BACKGROUND: Owing to the advent of new generation drug-eluting stents, percutaneous coronary intervention (PCI) outcomes are improving. However, the polymers, which have been the most common type of coatings used in drug-eluting stents, have some issues. The study aim was to evaluate the clinical outcomes of patients undergoing PCI with polymer-free sirolimus- and probucol-eluting stents (NP023). METHODS: This clinical trial was a prospective multicenter single-blind noninferiority randomized study performed at 22 hospitals in Japan.
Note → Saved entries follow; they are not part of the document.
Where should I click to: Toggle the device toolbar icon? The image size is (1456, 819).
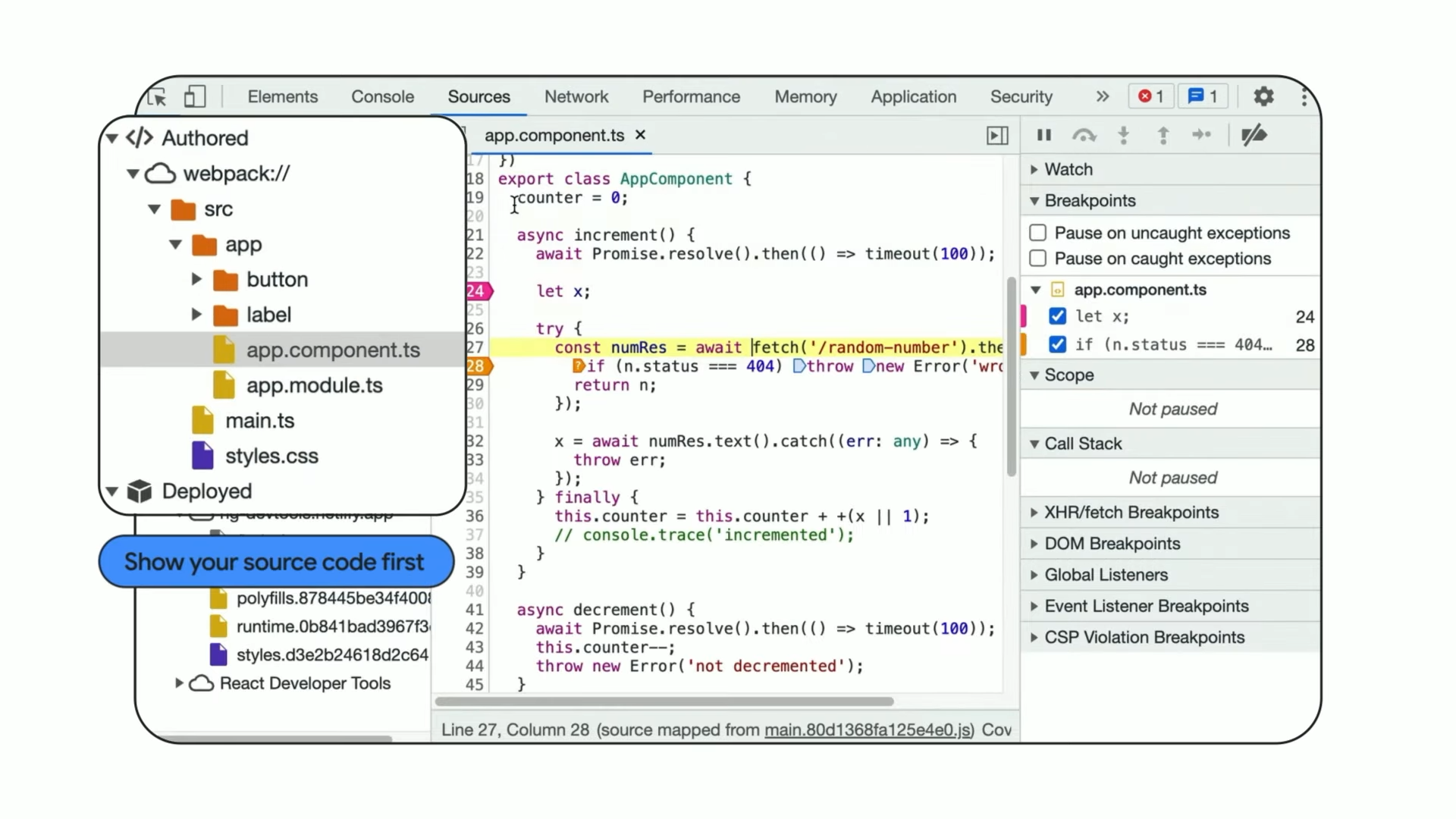(195, 96)
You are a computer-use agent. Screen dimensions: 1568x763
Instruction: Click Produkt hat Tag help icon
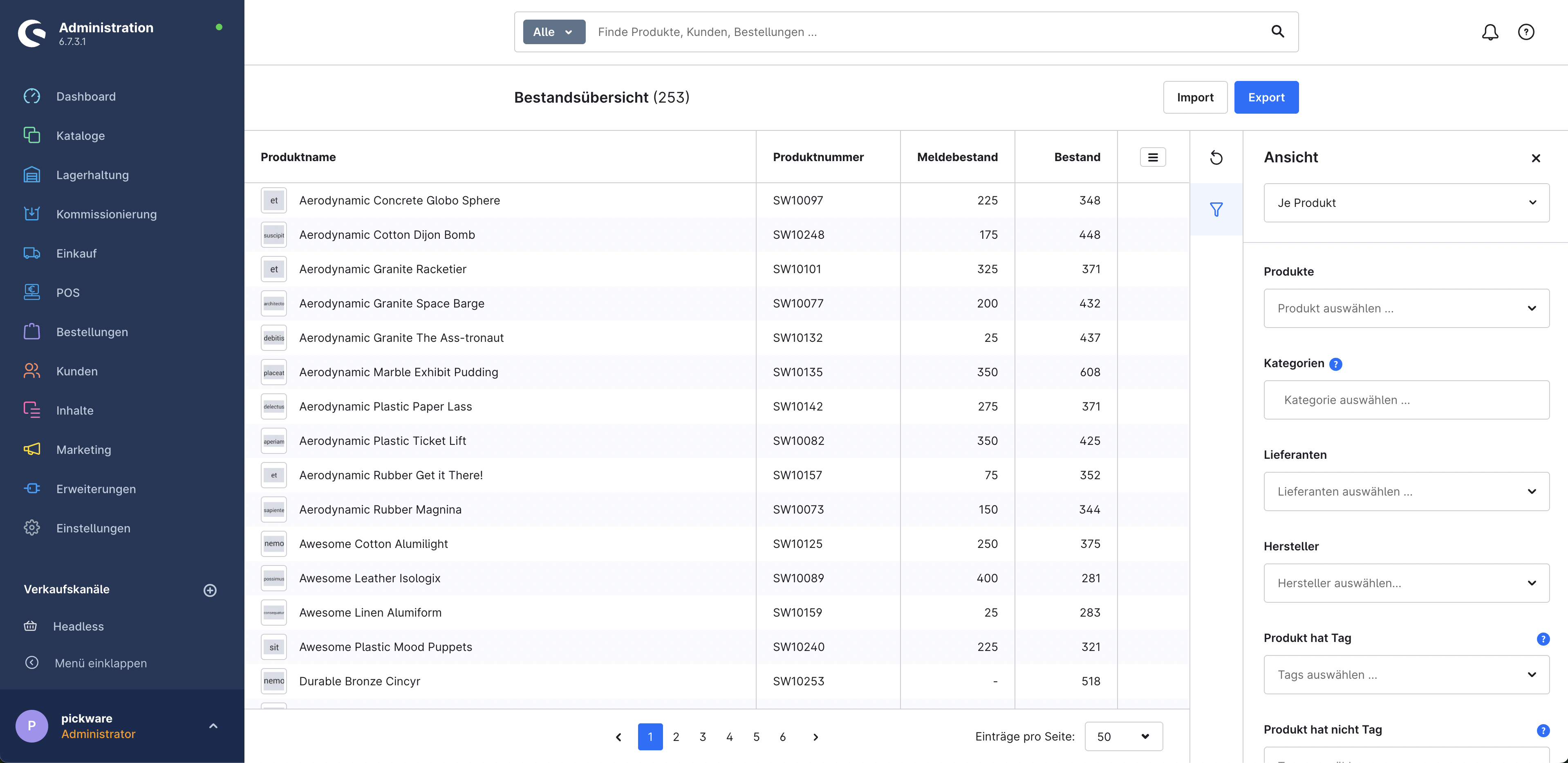[x=1542, y=639]

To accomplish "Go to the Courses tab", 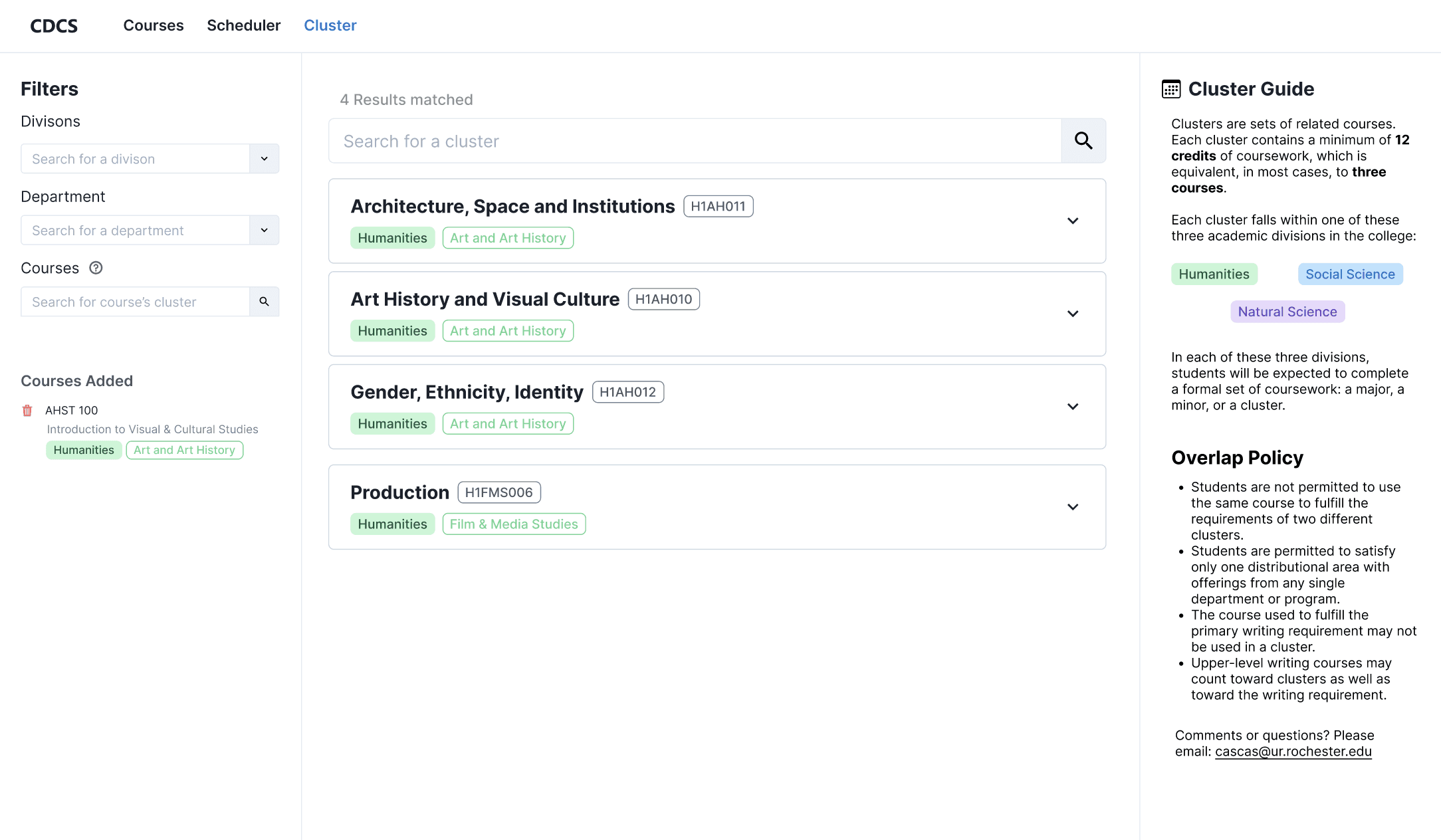I will (154, 25).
We randomly assigned patients in a 2:1 ratio to undergo PCI with either NP023 or durable polymer-based everolimus-eluting stents (control stents) with a 5-year follow-up. The primary outcome was freedom from target lesion failure (TLF) at 9 months, defined as patient-oriented composite of cardiac death, ischemia-driven target vessel-related myocardial infarction, or ischemia-driven target lesion revascularization. The secondary outcome included adverse outcomes at 5 years following the index procedure. RESULTS: Overall, 432 patients (463 lesions) were treated at 22 sites in Japan [mean age, 68 years
males, 345 (80 %)
chronic coronary artery diseases, 322 (74.5 %)]. Of the participants, 91 % completed the 5-year follow-up. The Kaplan-Meier estimates of the percentages of patients who were free from TLF were 95.8 % and 97.3 % with NP023 and control stents, respectively (hazard ratio, 0.98
95 % confidential interval, 0.80-1.21
p <
0.01 for noninferiority). At the 5-year follow-up, the secondary endpoint for safety was not different between the two groups. CONCLUSIONS: The results of this study showed similar outcomes for polymer-free sirolimus- and probucol-eluting stents and durable polymer-based everolimus-eluting stents regarding freedom from TLF at 9 months and other outcomes at 5 years among patients undergoing PCI.